How has COVID affected financial services overall – and what has this meant for challenger banks?
“One thing that has become apparent since COVID is that while many major projects have been put on hold, certain initiatives can’t be – if anything, they need to be accelerated. Customers need their banks to innovate quickly to meet their rapidly changing needs – and that requires better data integration tools.
“You might imagine that while conventional banking brands with legacy systems would struggle to transform their services, digital-first ‘challenger’ banks would be well-positioned to capitalise on these seismic shifts in consumer banking. But we’re seeing that some challenger banks actually have their own challenges too. Typically, infrastructure and systems that once worked are now proving unreliable. It’s an issue to do with scaling the business, which has now been amplified by this need to rapidly innovate due to COVID. Any manual processes in the business that were at one time or another introduced as a quick infrastructure fix have suddenly become massive bottlenecks. Challenger banks are finding it’s not enough to be digital-first – to survive, businesses need to be digital first, second and last.”
Has customer demand caught them off-guard?
“It’s not so much customer demand – it’s more customer expectation that’s caught some challenger banks off-guard. Rapid innovation, customer-centric, completely digital – these are the USPs of challenger banks. Their customers have very high expectations that these banks will be able to flex their offer, respond immediately with new solutions and services, consistent with their brand promises. But COVID has stretched their capabilities to deliver on that promise. At Jitterbit, we’re seeing challenger banks and other digital-first B2C businesses where integration issues are coming to a head and impacting their customer service, who are now just in constant firefighting mode without an accurate 360-degree view of the customer. As a result, they’re seeing more churn and also an uptick in negative customer reviews. Reviews can impact these challenger banks more than traditional banks precisely because the customer experience is one of the main ways they differentiate themselves. Suddenly, what was previously perceived internally as a small technical debt within the organisation – a few missing integrations, a manual process here and there to fill the gaps – has spiralled into a business-critical risk.”
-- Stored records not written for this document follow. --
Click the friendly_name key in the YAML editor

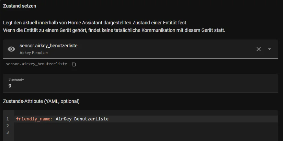click(x=33, y=119)
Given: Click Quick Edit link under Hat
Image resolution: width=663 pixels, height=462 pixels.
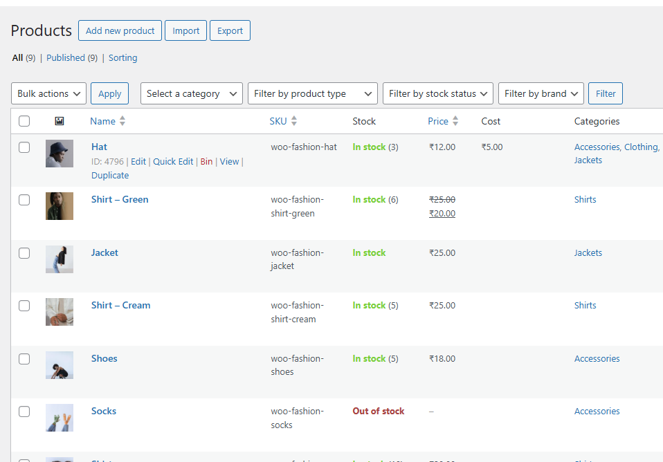Looking at the screenshot, I should [173, 161].
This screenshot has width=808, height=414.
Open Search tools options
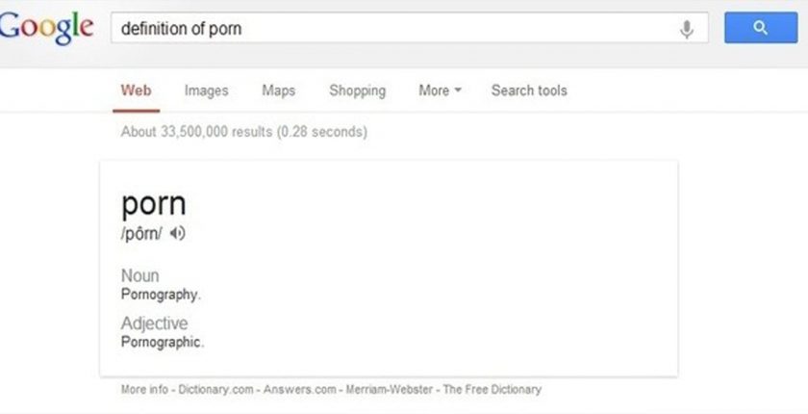[529, 91]
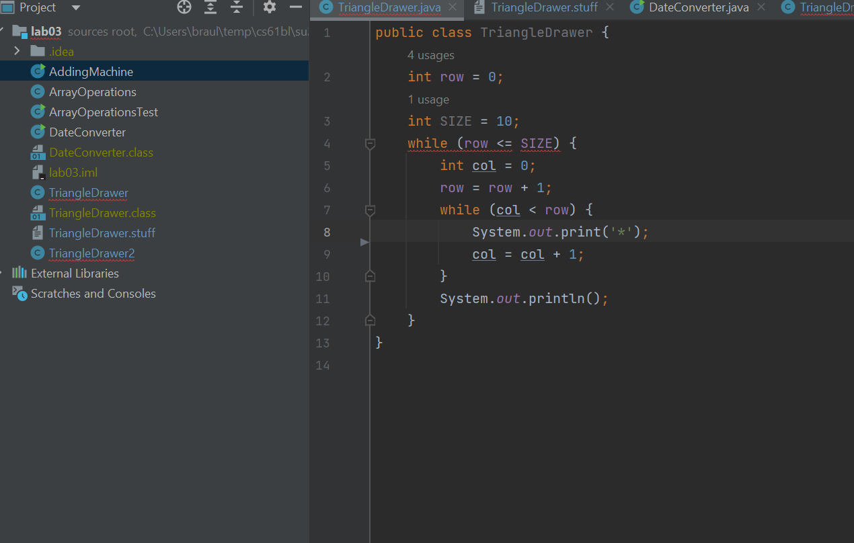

Is it too late for challenger banks to adapt and seize the opportunities COVID-19 has brought digital-first companies?
“There’s a saying I like. The best time to plant a tree was twenty years ago. The next best time is today. Looking forward, we still don’t know what the full impact of COVID-19 will be or whether consumer behaviours will ever return to what we previously thought of as normal. The imperative for challenger banks however isn’t going to change – they must deliver a great customer experience and continue to innovate – otherwise they’re not challenger banks.”
In what ways would API adoption and integration / digital transformation move the needle forward for the financial services sector?
“McKinsey found that something like 70 per cent of digital transformations actually fail – not because of the technology but because of a lack of adoption within the company. In reality, digital transformation is about people. API adoption and seamless data integration ensure a company’s digital transformation is a success because it removes the need for complex, code-intensive technical integrations and instead makes transformation continuous and central to the way the company operates. The drivers for the business are, let’s say, to be able to fully utilize Salesforce, maybe a new ERP system or Workday in the HR space or whatever the key applications for that business happen to be. But the reality is that’s only going to work if you enable the APIs that these applications and platforms provide and put a low-to-no code integration platform behind them. It’s that integration piece which enables the data from these solutions to be managed and analysed in one place. Only when you get that whole business viewpoint can the ROI on those investments be fully realised and the power to transform unleashed.”